In my first proper engineering job I remember a bundle of documents had to be taken to a client about half an hour away by car. The project manager got a quote from a taxi firm for about a hundred quid, but the director stepped in and said this was extortionate and instead ordered one of the engineers to drive there and back in his car. It didn’t seem to occur to the dolt in charge that having an engineer drive documents about isn’t the best use of his time, for which he was paying heavily. It’s not like everyone was under-utilised at the time, either.
The most memorable example was again when I was working in an oil company, and we we’d just awarded a giant EPC contract to a major international engineering company. The contract document was like War and Peace, hundreds of pages of technical stuff and legalese. Someone in charge decided quite reasonably that he wanted a copy in his office, and ordered the department secretary to print it out. Then someone else wanted a copy, and asked her the same thing. Pretty soon the entire floor’s printers were either smoking with heat, out of toner, or the buffer so clogged up nobody else could print for days. The poor secretary had to send different parts to different printers and run around between them trying to make sure she had the right parts in the right order: the entire contract was 38 separate files, with the commercial part removed for confidentiality reasons. Everyone in the department was complaining they couldn’t print, and people’s print jobs would get swallowed up somewhere in one of the contract sections. It wouldn’t surprise me if in some future court case a lawyer opens what he thinks is the clause on Marine Warranties and finds a valve datasheet where pages 3-5 ought to be.
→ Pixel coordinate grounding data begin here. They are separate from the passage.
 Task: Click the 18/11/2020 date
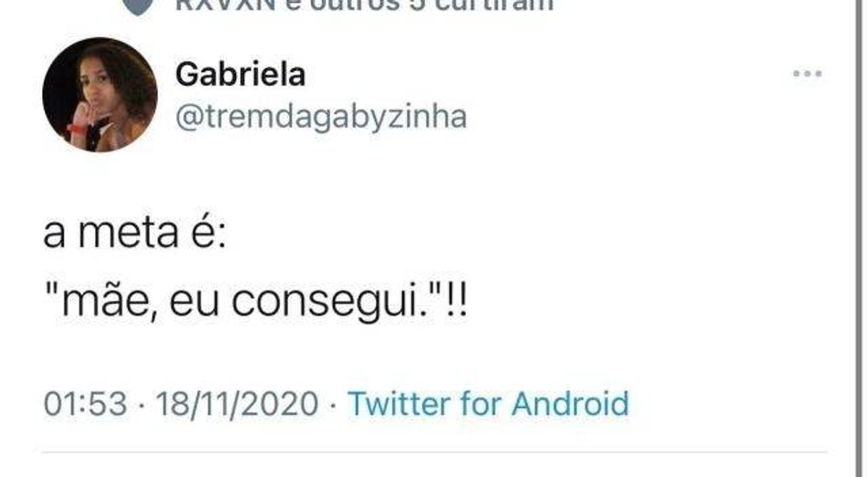click(237, 404)
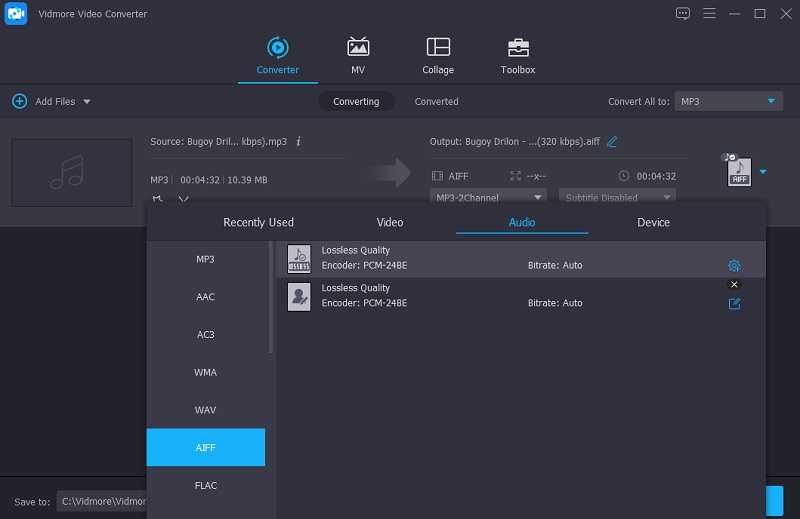Image resolution: width=800 pixels, height=519 pixels.
Task: Show the Converted files list
Action: (x=436, y=101)
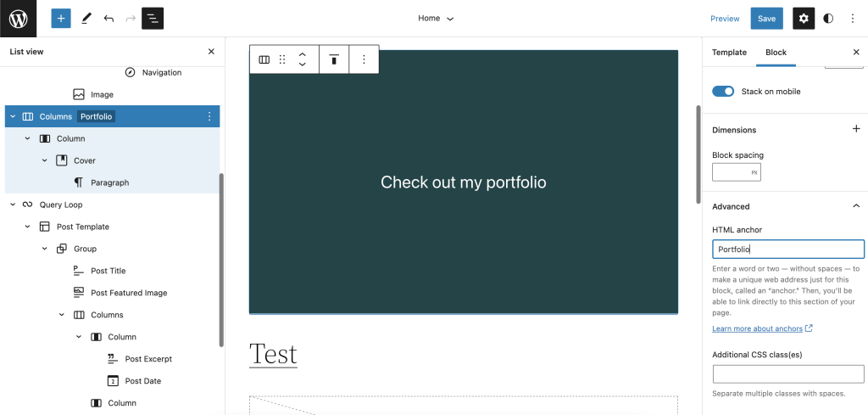Open the Settings gear panel

804,18
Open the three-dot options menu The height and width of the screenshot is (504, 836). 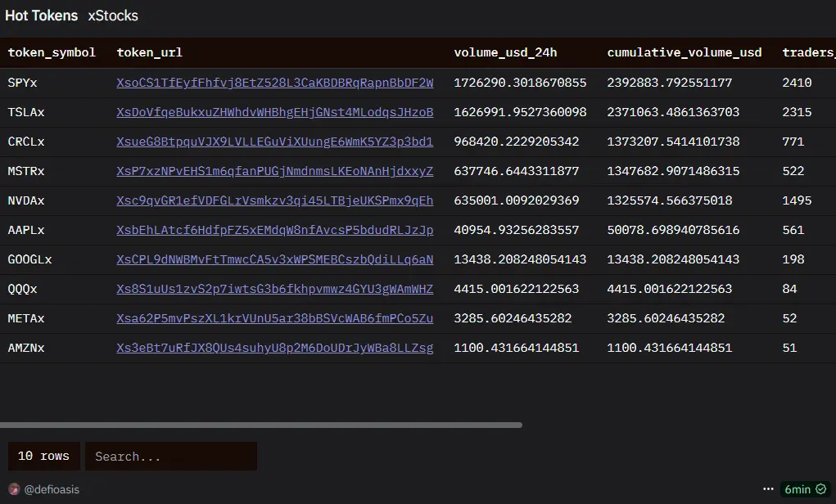[768, 488]
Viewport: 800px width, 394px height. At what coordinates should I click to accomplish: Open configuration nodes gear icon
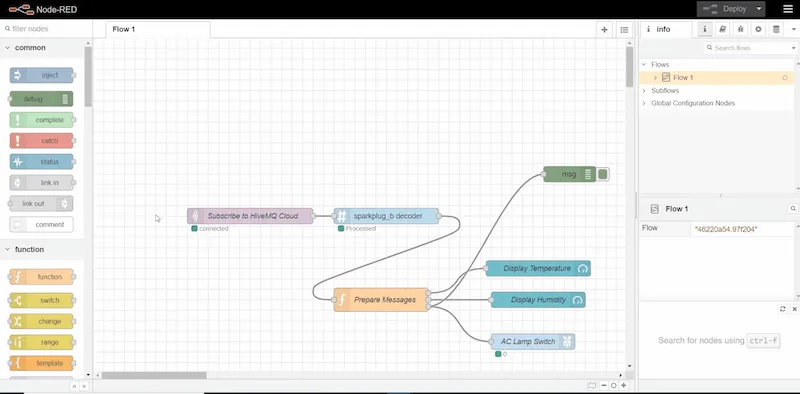click(758, 29)
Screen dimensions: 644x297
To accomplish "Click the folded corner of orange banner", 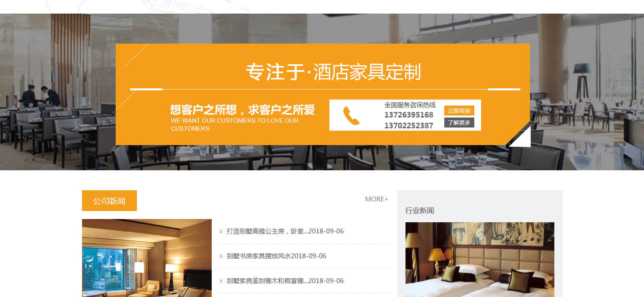I will tap(520, 136).
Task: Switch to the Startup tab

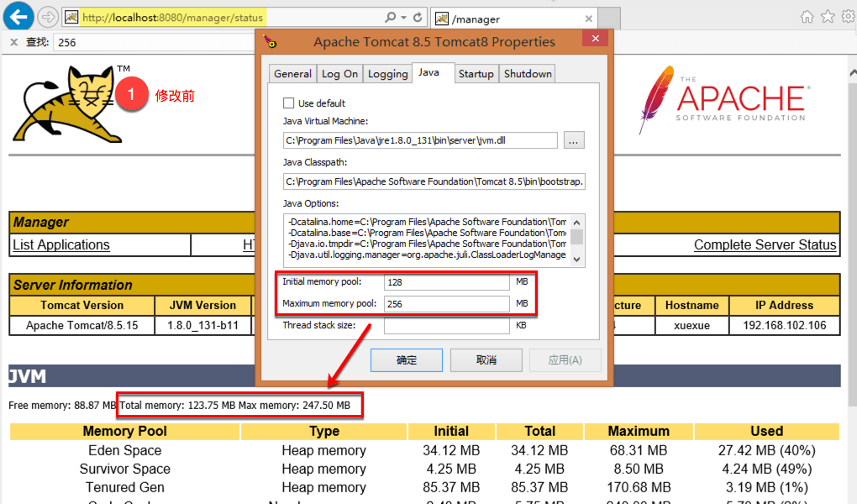Action: point(476,73)
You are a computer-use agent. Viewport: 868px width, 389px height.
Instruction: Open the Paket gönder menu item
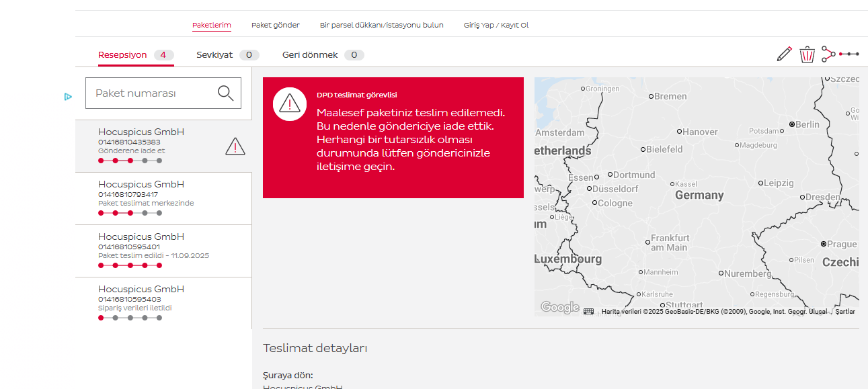[x=275, y=25]
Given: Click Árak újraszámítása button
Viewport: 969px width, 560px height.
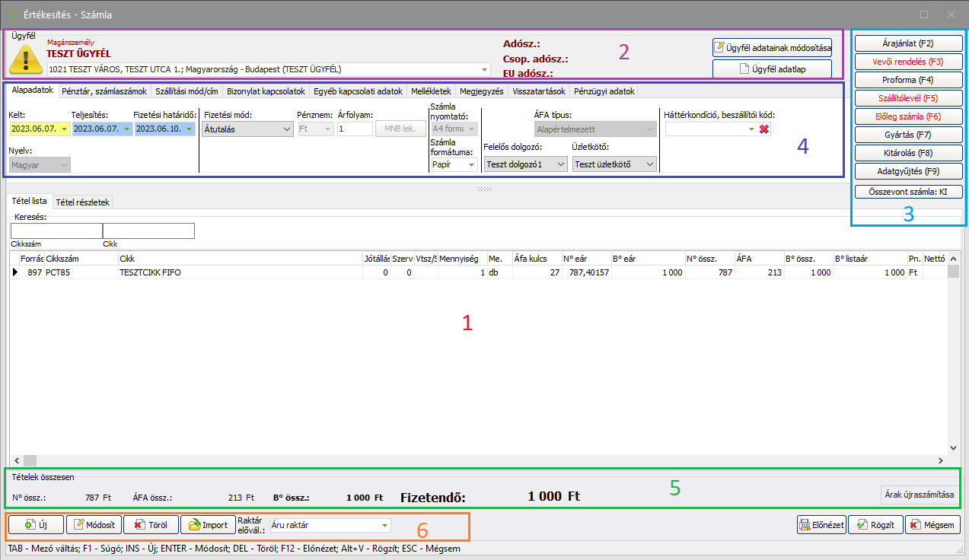Looking at the screenshot, I should point(919,495).
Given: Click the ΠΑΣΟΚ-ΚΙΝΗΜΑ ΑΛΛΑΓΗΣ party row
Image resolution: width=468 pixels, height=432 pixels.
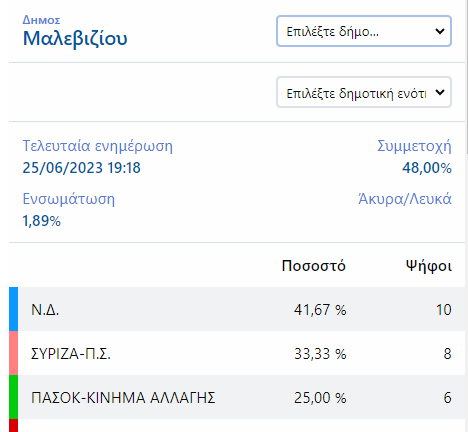Looking at the screenshot, I should tap(237, 397).
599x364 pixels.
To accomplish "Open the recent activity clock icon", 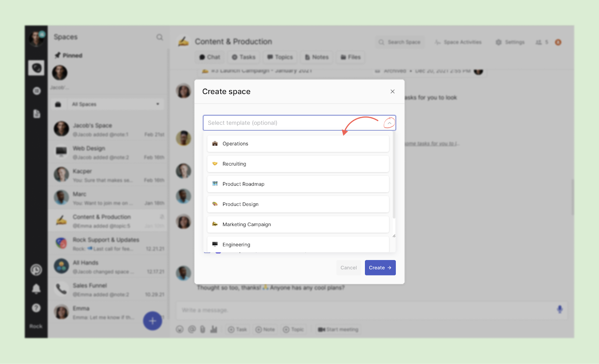I will pyautogui.click(x=36, y=270).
Or a presentation telling everyone to use less paper.
Now oil companies are not known to be hotbeds of common sense, so they could perhaps be forgiven. Also, outsourcing anything – even something simple like printing – was probably not straighforward where we were at the time. What surprised me more was when I turned up to the offices of the engineering contractor in a western city and found their secretary had received identical instructions from her management, with the same side effects. Now I needed a copy of the contract myself, and on the way into the engineering offices I’d spotted a print shop on the ground floor. I put the files on a memory stick, numbered them so they were in the right order, and went downstairs. An Asian chap greeted me at the counter, and behind him was a printer the size of a car. I gave him the memory stick, nodded, and asked me how many copies. Two, I said. Then he asked if I wanted it bound, because he could do that. Sure, I said. He told me to come back the next morning, which I did. Waiting for me were two perfectly printed and bound copies of the contract. He charged me around $75 for them both, which I slapped on expenses.
I put these on the shelf in my office. One was marked to stay in my office, the other could float around a bit. When my manager flew in to visit me, he immediately spotted it. “Where did you get this?” he asked. I told him I got it printed out downstairs. He asked if I could get him a copy, so I nipped down to the print shop and ordered another. Then a week or so later his boss came out, and I got a copy for him too. Soon word got around in the project headquarters that Tim knew how to get proper copies of the contract printed out, and whenever I got visitors they came with orders to bring back one or two with them.
Occasionally, whenever I wonder exactly what it is I’m paid for, I’m reminded of this episode.